Records from a data source:
---+---
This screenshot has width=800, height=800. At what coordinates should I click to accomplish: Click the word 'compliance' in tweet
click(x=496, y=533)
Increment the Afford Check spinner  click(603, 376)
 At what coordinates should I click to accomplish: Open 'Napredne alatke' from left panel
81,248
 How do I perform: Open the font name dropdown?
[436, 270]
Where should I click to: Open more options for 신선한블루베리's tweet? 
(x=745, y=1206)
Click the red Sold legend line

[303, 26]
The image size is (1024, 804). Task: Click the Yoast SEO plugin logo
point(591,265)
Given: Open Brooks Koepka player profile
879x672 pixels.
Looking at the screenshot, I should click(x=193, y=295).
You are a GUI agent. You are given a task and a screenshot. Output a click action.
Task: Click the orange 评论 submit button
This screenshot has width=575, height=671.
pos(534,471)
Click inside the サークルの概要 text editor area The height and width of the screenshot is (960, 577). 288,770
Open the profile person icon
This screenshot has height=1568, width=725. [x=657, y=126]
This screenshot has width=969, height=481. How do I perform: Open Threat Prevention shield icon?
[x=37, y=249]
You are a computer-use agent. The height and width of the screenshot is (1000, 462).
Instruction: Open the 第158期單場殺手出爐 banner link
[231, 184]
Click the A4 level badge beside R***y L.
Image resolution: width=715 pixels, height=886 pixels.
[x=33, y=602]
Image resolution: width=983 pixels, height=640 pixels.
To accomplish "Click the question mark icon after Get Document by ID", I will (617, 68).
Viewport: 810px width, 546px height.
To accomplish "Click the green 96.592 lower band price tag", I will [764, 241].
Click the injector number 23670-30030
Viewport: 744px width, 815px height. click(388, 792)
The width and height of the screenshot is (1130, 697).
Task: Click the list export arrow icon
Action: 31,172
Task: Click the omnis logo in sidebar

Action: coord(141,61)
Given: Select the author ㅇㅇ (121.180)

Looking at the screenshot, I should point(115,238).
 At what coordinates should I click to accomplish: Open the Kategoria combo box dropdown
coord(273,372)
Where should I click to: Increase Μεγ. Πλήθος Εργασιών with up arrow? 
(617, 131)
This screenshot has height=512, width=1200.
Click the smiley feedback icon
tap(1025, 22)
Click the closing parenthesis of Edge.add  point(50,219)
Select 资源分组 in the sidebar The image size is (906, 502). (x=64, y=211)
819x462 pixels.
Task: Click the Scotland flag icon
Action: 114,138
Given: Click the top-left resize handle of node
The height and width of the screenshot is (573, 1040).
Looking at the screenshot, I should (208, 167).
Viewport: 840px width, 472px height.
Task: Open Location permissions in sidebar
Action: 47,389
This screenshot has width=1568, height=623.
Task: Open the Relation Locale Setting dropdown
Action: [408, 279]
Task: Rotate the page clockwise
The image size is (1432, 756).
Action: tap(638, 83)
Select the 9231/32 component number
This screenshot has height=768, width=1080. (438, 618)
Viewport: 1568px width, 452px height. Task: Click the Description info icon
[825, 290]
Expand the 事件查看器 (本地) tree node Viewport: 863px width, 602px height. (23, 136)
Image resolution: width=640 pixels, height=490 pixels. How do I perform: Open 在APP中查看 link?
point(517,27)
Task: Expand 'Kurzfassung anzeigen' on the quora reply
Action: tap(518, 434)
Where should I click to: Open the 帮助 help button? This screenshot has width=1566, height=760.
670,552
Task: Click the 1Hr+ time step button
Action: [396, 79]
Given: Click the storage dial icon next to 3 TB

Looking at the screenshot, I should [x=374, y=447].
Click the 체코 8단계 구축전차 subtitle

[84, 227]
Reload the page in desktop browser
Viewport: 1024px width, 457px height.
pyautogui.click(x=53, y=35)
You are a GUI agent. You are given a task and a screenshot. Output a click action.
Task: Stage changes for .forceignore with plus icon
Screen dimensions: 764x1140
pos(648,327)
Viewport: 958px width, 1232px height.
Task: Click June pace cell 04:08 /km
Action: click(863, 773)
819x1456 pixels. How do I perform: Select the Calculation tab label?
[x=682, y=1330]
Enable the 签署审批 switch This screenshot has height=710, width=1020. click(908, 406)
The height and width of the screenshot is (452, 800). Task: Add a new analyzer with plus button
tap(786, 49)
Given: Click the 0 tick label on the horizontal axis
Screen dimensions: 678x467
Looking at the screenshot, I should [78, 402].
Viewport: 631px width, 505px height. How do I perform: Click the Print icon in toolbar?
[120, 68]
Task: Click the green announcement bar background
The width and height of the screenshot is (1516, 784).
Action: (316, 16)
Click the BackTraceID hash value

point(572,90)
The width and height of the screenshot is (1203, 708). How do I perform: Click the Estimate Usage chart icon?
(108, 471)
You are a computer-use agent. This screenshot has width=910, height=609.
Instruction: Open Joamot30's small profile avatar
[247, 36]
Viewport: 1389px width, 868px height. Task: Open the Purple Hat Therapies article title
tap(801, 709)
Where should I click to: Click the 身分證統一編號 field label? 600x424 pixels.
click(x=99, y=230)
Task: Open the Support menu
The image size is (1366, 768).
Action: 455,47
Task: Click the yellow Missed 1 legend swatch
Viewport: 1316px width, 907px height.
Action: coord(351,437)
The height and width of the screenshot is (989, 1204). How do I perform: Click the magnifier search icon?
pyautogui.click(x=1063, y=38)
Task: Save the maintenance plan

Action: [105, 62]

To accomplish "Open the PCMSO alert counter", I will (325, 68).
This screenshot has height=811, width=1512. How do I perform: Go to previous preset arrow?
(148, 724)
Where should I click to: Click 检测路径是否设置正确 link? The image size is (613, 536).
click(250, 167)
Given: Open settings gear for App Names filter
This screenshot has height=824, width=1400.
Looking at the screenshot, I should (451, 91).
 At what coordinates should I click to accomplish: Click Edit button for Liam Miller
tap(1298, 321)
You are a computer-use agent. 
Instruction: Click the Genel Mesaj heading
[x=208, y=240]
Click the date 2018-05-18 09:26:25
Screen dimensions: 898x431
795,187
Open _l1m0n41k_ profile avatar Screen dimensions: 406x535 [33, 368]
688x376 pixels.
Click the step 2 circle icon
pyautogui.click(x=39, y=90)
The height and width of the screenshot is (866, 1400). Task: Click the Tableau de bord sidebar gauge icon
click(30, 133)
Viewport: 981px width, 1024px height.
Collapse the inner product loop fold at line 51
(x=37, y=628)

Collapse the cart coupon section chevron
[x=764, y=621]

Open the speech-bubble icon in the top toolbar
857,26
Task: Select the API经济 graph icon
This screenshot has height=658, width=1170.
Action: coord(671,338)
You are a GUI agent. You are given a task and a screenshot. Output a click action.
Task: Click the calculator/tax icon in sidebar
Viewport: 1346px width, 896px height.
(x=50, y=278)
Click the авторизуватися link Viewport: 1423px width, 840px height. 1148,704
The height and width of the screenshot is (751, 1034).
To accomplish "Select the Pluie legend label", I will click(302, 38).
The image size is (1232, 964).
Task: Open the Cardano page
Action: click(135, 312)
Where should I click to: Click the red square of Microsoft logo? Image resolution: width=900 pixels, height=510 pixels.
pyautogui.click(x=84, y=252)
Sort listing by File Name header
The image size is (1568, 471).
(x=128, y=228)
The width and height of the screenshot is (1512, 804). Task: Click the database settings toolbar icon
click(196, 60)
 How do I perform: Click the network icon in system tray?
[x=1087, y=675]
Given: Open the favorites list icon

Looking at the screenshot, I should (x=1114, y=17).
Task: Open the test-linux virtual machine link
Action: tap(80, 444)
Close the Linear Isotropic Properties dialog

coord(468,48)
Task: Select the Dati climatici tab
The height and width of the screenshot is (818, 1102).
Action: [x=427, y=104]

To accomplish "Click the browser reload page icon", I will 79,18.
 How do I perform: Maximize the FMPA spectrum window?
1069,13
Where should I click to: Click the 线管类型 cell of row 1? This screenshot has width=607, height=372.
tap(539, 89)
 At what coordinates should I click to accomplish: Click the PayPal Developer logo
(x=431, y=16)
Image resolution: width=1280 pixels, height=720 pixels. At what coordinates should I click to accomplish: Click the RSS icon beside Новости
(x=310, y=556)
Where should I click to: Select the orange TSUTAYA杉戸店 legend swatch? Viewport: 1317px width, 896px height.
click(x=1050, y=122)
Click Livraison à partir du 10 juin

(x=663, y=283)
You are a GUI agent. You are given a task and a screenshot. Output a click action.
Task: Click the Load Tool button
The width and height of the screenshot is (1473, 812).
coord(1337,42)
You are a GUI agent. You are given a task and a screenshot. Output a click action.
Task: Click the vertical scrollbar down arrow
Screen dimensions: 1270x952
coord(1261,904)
---+---
PROBLEM TO SOLVE: Say, as a bare number, how many lines of the data hold the string "green".

THE ANSWER: 2